Fig. 2 Fingerprint images acquired with FTIR and FF-OCT sensors. (a) FTIR image of the external fingerprint, (b) FF-OCT image of the internal fingerprint, (c) FF-OCT axial image of the fingerprint. Sweat pores (sp) and the internal fingerprint (int) are visible. Strong reflections at the finger-glass interface dominate the signal at the top of the image. Bar scale 0.5 × 2 mm, (d) FF-OCT image of sweat pores, (e) o-FF-OCT image containing sweat pores and the internal fingerprint, f) A sum of image (e) along its x-axis, which shows the location of a plane with the strongest signal in the internal fingerprint.

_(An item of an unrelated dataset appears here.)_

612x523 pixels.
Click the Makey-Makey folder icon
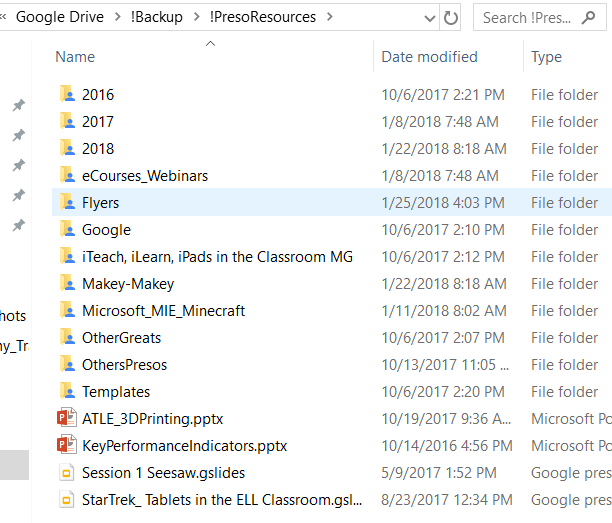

It is important to be able to scan fingerprints fast enough so that finger movement during the acquisition would not compromise the quality of fingerprint image. To this end, we performed the second experiment where we demonstrated that FF-OCT images of sweat pores and internal fingerprints, shown in Fig. 3, could be recorded in under a second. However, the overall time to record the internal fingerprint image would be longer because of the need to first acquire o-FF-OCT image for the distance determination purposes. The system can also be used to scan the external fingerprints, the image of which is shown in Fig. 3(a). However, in this particular configuration, the image is saturated at the window-finger interface because of specular reflections occurring at the interface despite the window’s anti-reflection coating. The image is, therefore, recorded 50 µm away from the window, where the effect of the reflections are weaker. In the future we plan to use dark-field FF-OCT [33] configuration to reject the reflections, which also should increase the imaging depth through the increased sensitivity.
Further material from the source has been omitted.